» **Task**
Look through the entries below for the line with "Terms (30, 2362)" and the line with "About (622, 2269)", then give again exactly those two lines and all lines between them, minus the pictures.

[Entries taken from a collection]

______________________________

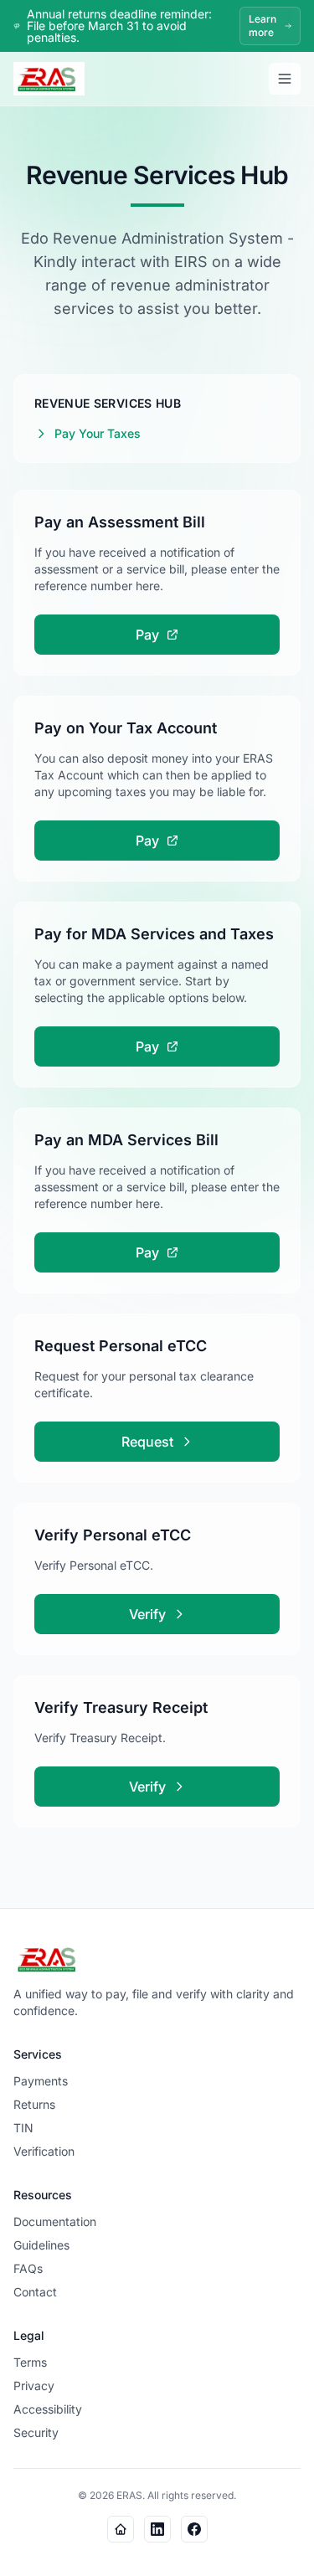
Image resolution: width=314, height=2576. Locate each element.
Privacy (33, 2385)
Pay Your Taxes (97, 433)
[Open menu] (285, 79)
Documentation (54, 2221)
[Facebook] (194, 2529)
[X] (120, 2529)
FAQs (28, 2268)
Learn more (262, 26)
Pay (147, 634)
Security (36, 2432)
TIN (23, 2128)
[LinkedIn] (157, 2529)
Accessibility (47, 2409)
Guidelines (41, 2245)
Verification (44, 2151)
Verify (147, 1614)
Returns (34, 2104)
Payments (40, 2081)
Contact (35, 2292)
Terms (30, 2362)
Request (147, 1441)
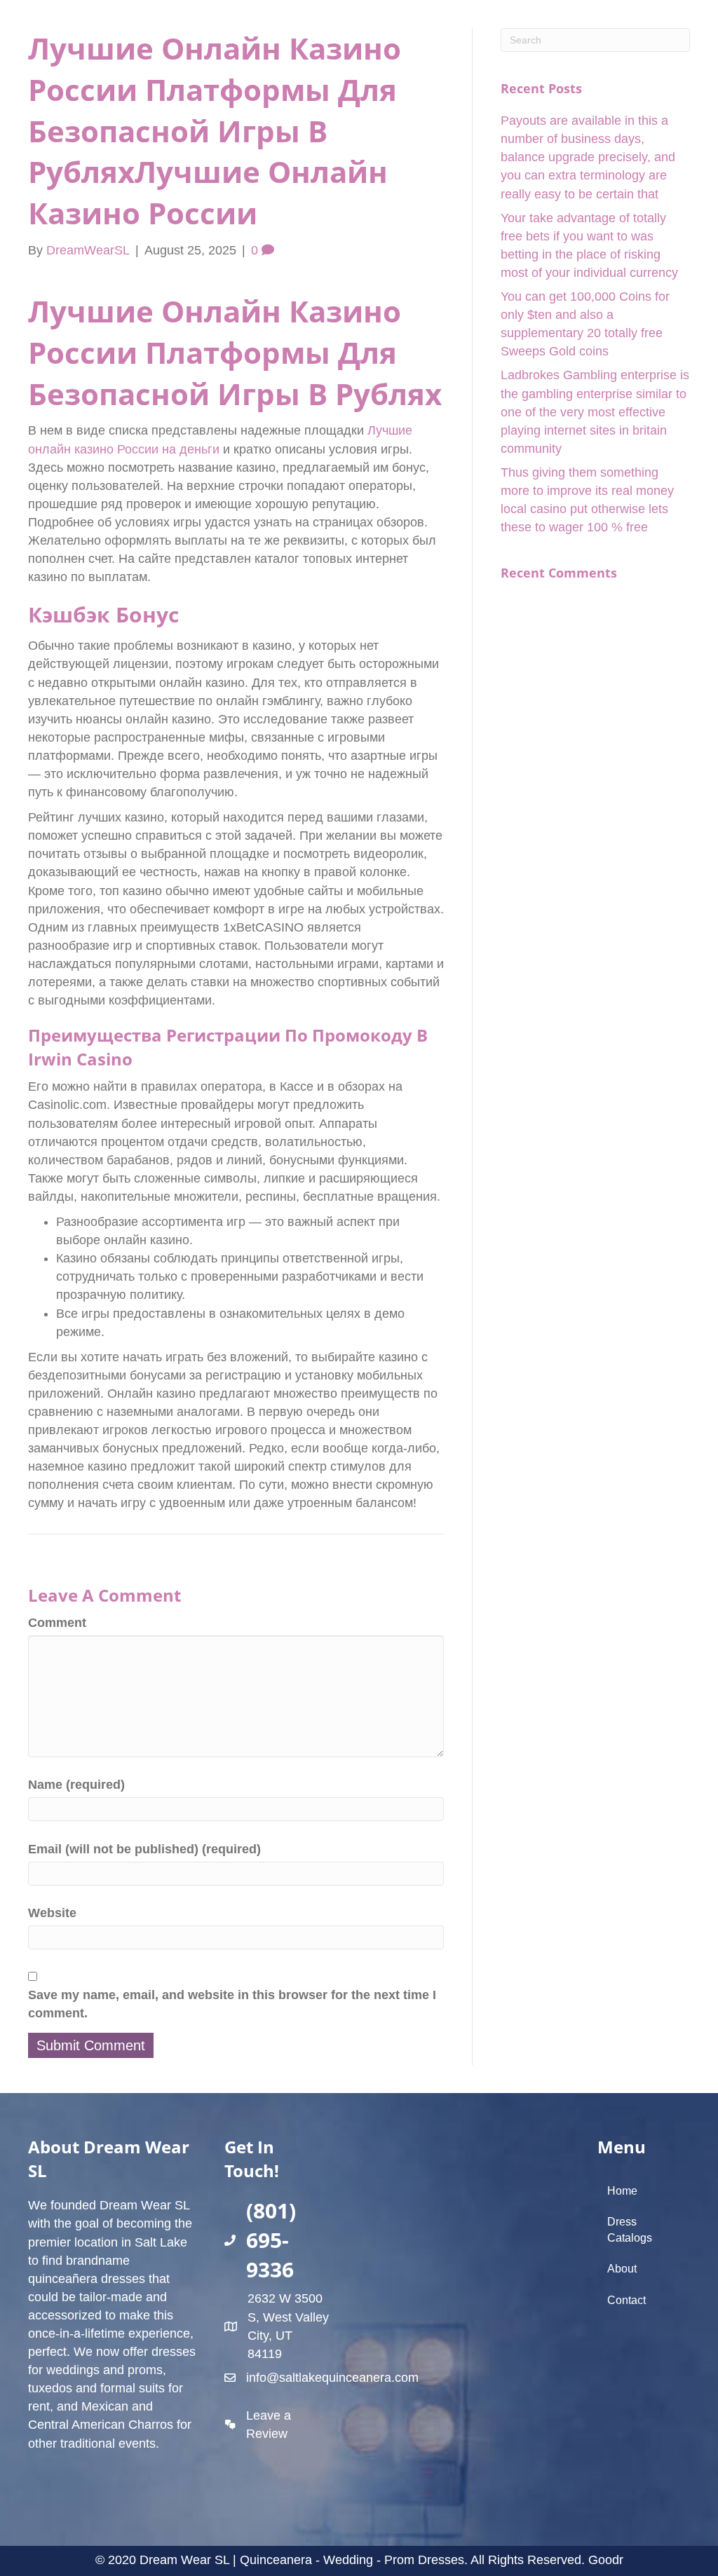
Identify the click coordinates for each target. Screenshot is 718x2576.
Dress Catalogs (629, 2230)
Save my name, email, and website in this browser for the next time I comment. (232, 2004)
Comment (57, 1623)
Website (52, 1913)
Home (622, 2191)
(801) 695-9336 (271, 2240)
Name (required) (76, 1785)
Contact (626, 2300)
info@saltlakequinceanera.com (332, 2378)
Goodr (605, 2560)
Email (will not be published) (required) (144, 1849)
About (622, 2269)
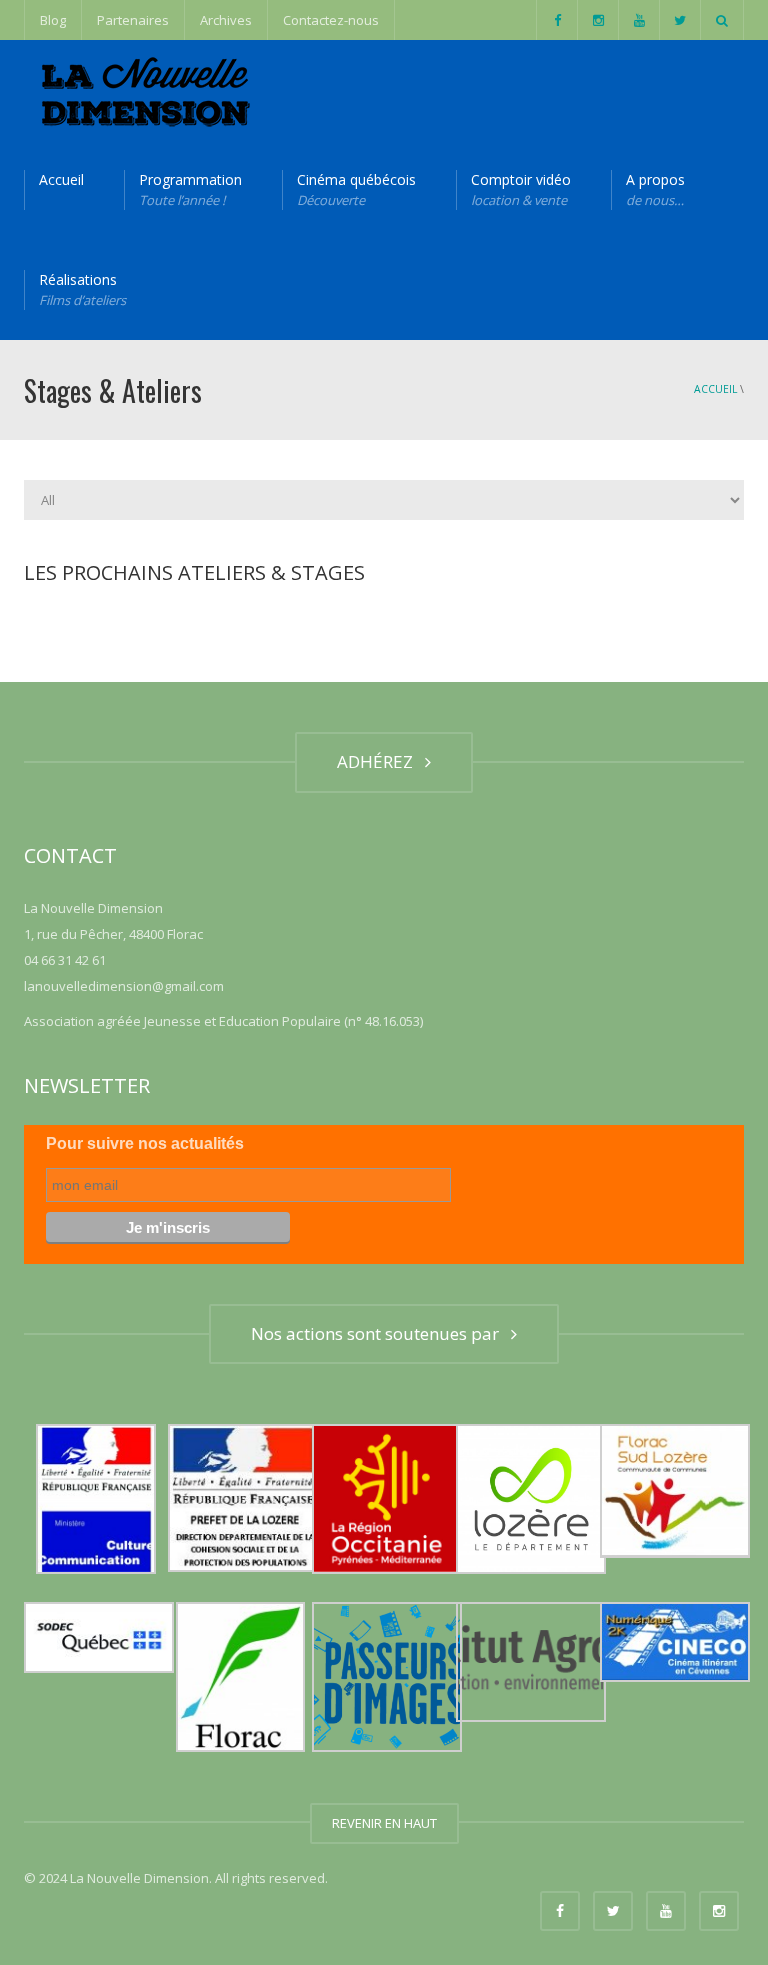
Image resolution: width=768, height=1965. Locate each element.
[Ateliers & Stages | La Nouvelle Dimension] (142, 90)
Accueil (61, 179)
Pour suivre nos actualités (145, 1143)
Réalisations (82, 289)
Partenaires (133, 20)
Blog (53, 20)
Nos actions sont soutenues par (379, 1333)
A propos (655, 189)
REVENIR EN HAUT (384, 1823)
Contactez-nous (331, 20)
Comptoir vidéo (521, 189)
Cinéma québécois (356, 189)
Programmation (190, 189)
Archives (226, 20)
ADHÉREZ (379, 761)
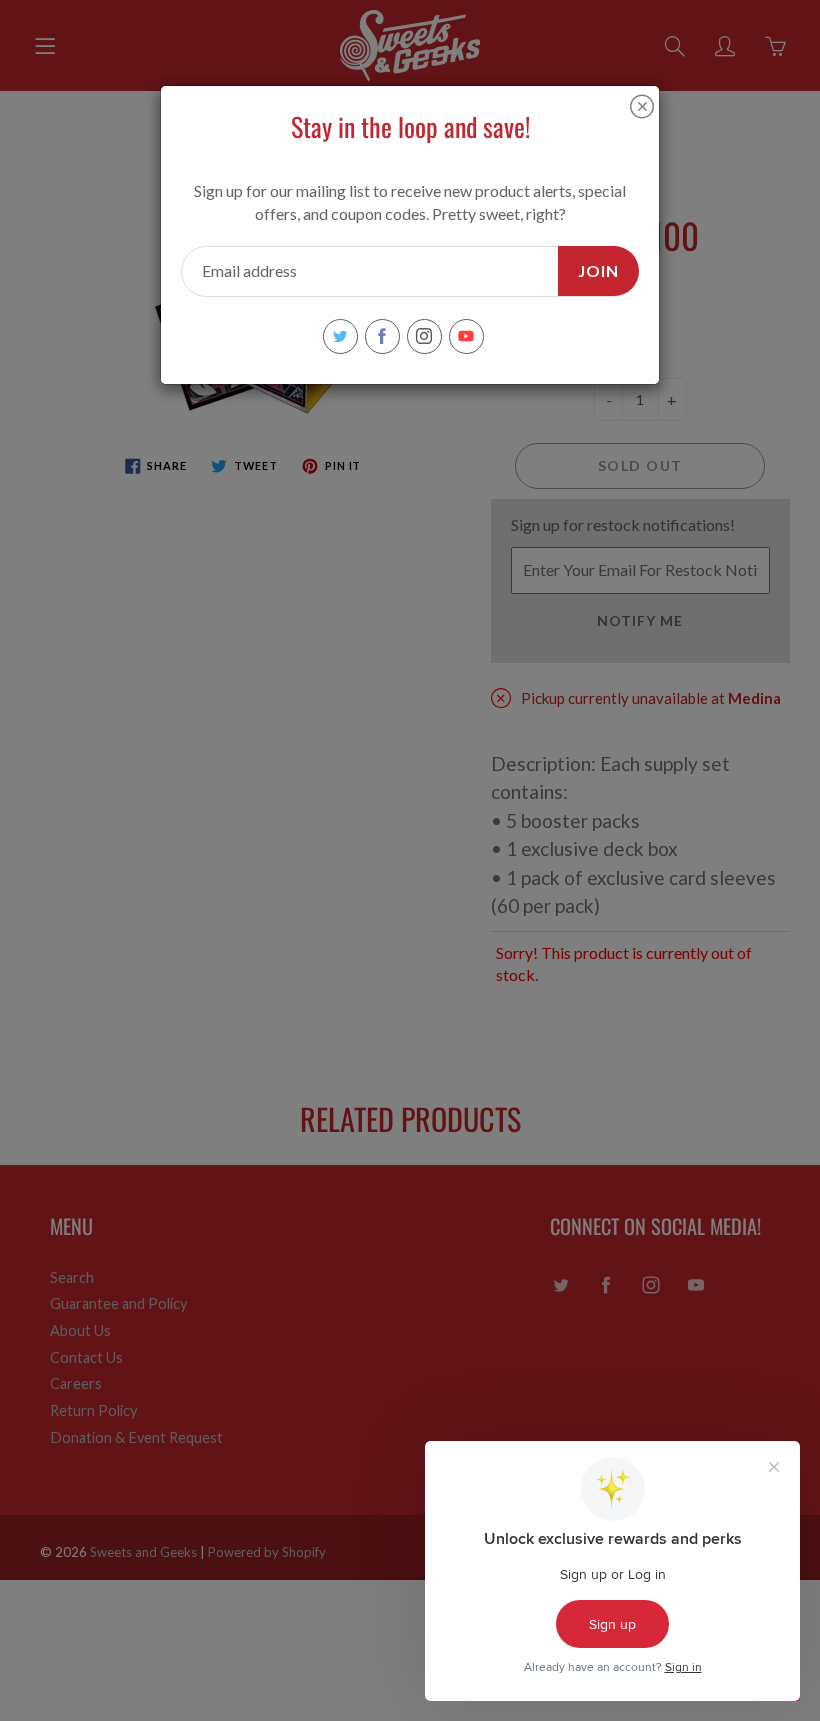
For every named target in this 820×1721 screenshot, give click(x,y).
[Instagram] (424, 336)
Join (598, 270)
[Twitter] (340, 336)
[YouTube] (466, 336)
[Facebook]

______________________________

» **Written answer**
Terms (30, 2362)
Request (147, 1441)
Identify the click coordinates for each target. Screenshot is 718x2576.
Dress Catalogs (629, 2230)
Save my name, email, and website in this browser for the next time I comment. (232, 2004)
Comment (57, 1623)
Website (52, 1913)
Home (622, 2191)
(801) 695-9336 (271, 2240)
Name (required) (76, 1785)
Contact (626, 2300)
info@saltlakequinceanera.com (332, 2378)
Goodr (605, 2560)
Email (will not be published) (required) (144, 1849)
About (622, 2269)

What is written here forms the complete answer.